As usual, if anyone would like to take me to task for putting this up, please feel free to get in touch. Everything still belongs to who it did in the first place. Any bad feelings are strictly unintentional.

Here's a close-up scan of Grant's panel, which prominently features the title of one of his then-band The Fauves' songs, Hello Cruel World

Some of the other graffiti -

    • "Jolly, jolly good Stephens" is from Lindsay Anderson and David Sherwin's 1968 film If...

    • "No More Fimament" is a reference to Antonin Artaud's There Is No More Firmament, 8 pages of "dense and complex directions" to accompany Edgar Varèse's 1928 sci-fi opera L'Astroneme, concerning an apocalyptic vision of Sirius crashing into Earth in the year 2000.

    • "RIMBAUD III" is - I think - a reference to Rimbaud's poem 'A Season In Hell', possibly also referenced in St Swithin's Day? I'll have to check.

    • "Batman in the launderette" is a reference to obscure UK punk band The Shapes' 1979 EP 'I Saw Batman In The Launderette'

    • "Paradise is for the blessed, not for the sex obsessed" is from the Television Personalities track 'Paradise Is For The Blessed'

    • "A bullet in the right place can change the world" is also from If... The actual quote is "One man can change the world with a bullet in the right place.

    • "Holiday on the Buses" was a 1973 big-screen spin-off from the execrable Reg Varney TV sitcom On The Buses

    • Just above the armchair is the Symbol of Chaos or Chaosphere, popularised by Peter Carroll in his various books about chaos magick, but, according to Wikipedia, apparently invented by Michael Moorcock in the mid-1970's for an Elric story.

    • "Take away the films, take away the Beethoven" is, I think, from Anthony Burgess' A Clockwork Orange, but the only Google hit it brings back is to this tweet about 'Horrorshow', a 1979 single by Edinburgh post-punk band Scars. I can't hear that line in the song, though that too is obviously about A Clockwork Orange.
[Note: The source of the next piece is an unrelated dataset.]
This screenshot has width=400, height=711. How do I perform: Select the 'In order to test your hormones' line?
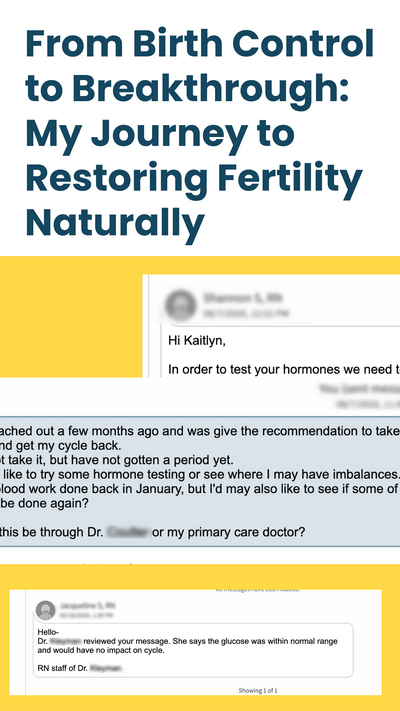coord(284,370)
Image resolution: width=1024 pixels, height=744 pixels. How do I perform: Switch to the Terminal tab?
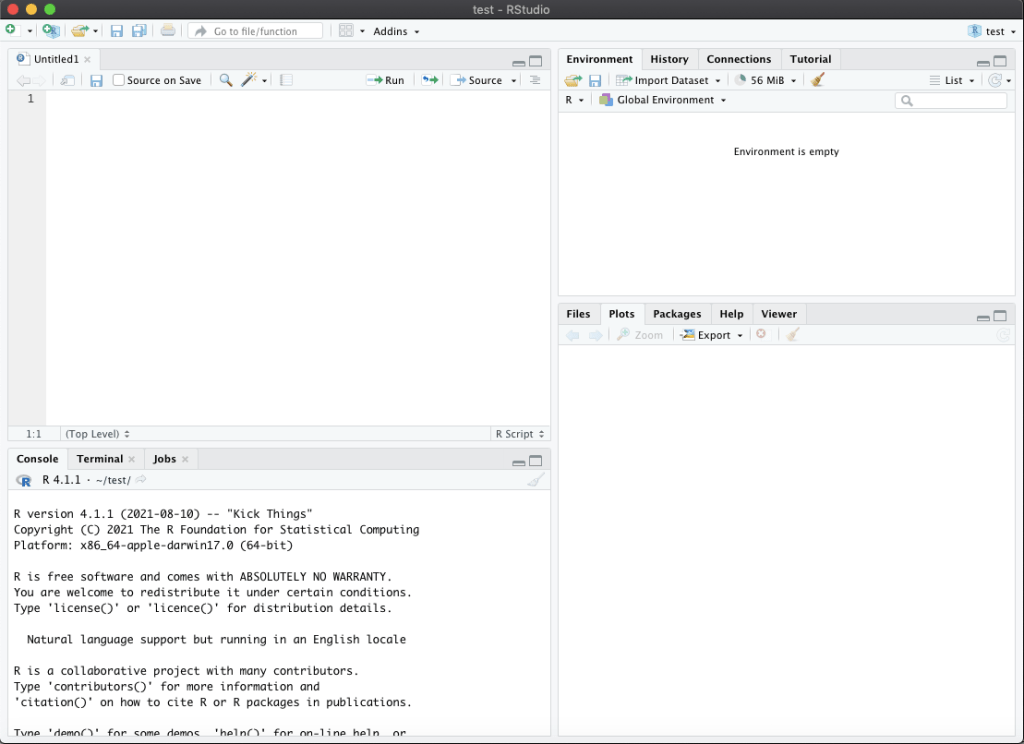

    • "Do What Thy Wilt" is from Aleister Crowley's Thelema system. The full quote is "Do what thy wilt shall be the whole of the law. Love is the law, love under will."

    • "Give us a kiss" is a line from 'Kissability' by Sonic Youth, a track from their 1988 album Daydream Nation.

    • "Have riot will travel" might be a reference to Howard Bingham, famed for his photographs of Muhammed Ali, who, during the race riots of mid-60's America was appointed official 'riot photographer' for Life Magazine. The quote in that particular link is from six years after this piece was published though and I can't find an earlier reference. It may just be a bit of general sloganeering on Morrison's part, along with "I Want To Crash The Bus" and "Drop The Bomb"

    • There's a copy of Animal Man burning in the fire, along with a book that looks like it's called 'Help Move Forward'. Can't find anything on that though.